RE: Perform streaming logical transactions by background workers and parallel apply

From: "houzj(dot)fnst(at)fujitsu(dot)com" <houzj(dot)fnst(at)fujitsu(dot)com>
To: "kuroda(dot)hayato(at)fujitsu(dot)com" <kuroda(dot)hayato(at)fujitsu(dot)com>, "wangw(dot)fnst(at)fujitsu(dot)com" <wangw(dot)fnst(at)fujitsu(dot)com>
Cc: Amit Kapila <amit(dot)kapila16(at)gmail(dot)com>, Dilip Kumar <dilipbalaut(at)gmail(dot)com>, Masahiko Sawada <sawada(dot)mshk(at)gmail(dot)com>, "shiy(dot)fnst(at)fujitsu(dot)com" <shiy(dot)fnst(at)fujitsu(dot)com>, Peter Smith <smithpb2250(at)gmail(dot)com>, PostgreSQL Hackers <pgsql-hackers(at)lists(dot)postgresql(dot)org>
Subject: RE: Perform streaming logical transactions by background workers and parallel apply
Date: 2022-08-24 13:50:43
Message-ID: OS0PR01MB5716DEF013064BCAAA5054A194739@OS0PR01MB5716.jpnprd01.prod.outlook.com
Views: Raw Message | Whole Thread | Download mbox | Resend email
Thread:
Lists: pgsql-hackers

On Mon, Aug 22, 2022 20:50 PM Kuroda, Hayato/黒田 隼人 <kuroda(dot)hayato(at)fujitsu(dot)com> wrote:
> Dear Wang,
>
> Thank you for updating the patch! Followings are comments about
> v23-0001 and v23-0005.

Thanks for your comments.

◆ **A data block**:
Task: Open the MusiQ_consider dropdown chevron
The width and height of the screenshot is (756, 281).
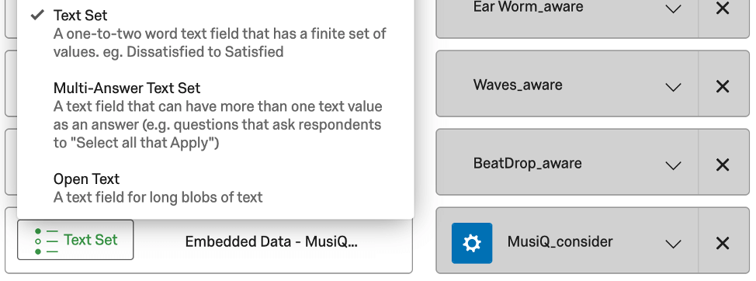Action: click(x=673, y=245)
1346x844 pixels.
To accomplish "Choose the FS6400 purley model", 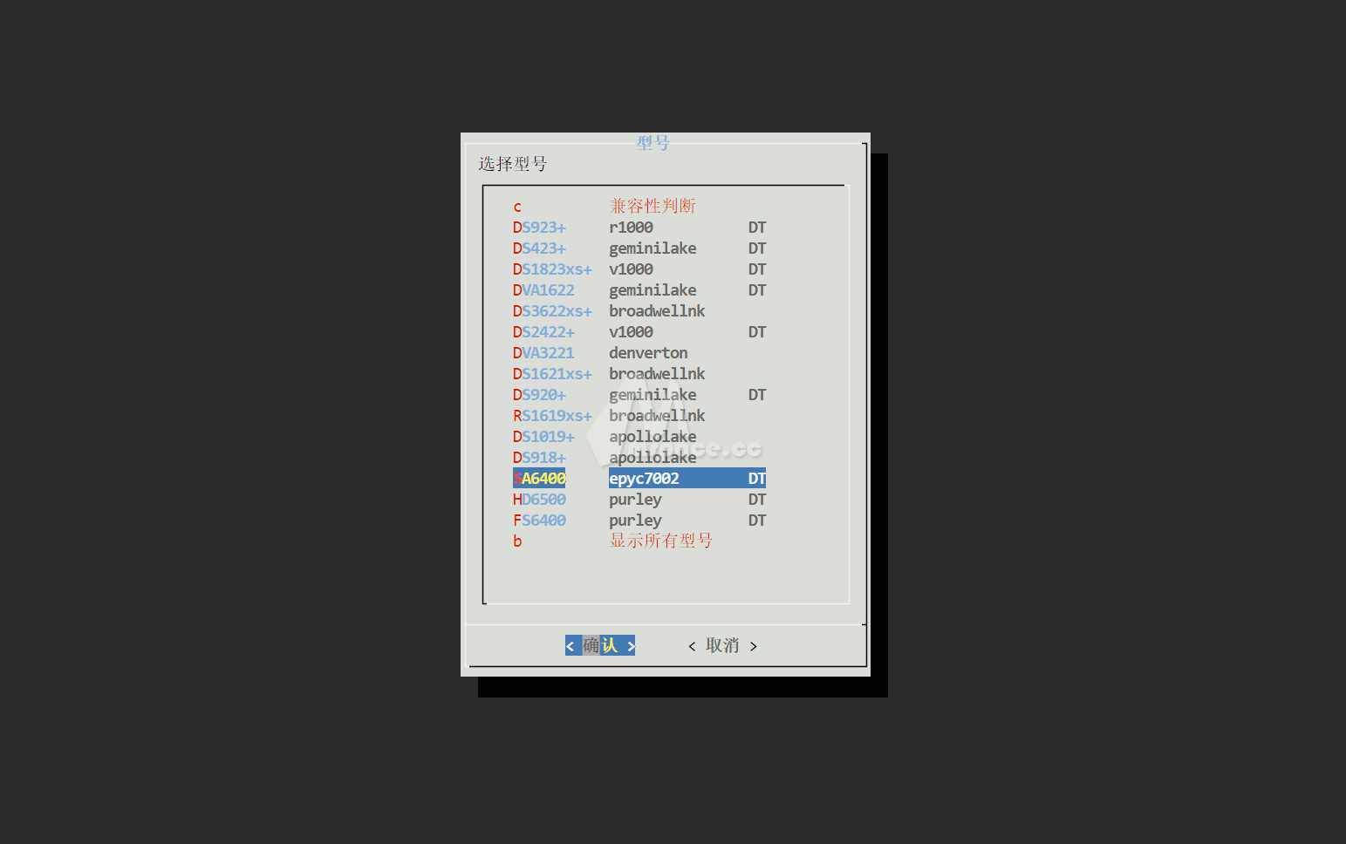I will coord(539,520).
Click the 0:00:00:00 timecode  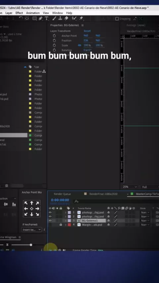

◆ **STATED PROBLEM 1**: Give the email again from "On Mon, Aug" to "v23-0001 and v23-0005.", inclusive, swapping "patch" for "diff".
◆ **STATED PROBLEM 2**: Copy out every line of the entries that contains the word "height", matching case exactly.

◆ **COMPLETE RESPONSE 1**:
On Mon, Aug 22, 2022 20:50 PM Kuroda, Hayato/黒田 隼人 <kuroda(dot)hayato(at)fujitsu(dot)com> wrote:
> Dear Wang,
>
> Thank you for updating the diff! Followings are comments about
> v23-0001 and v23-0005.

◆ **COMPLETE RESPONSE 2**:
The width and height of the screenshot is (756, 281).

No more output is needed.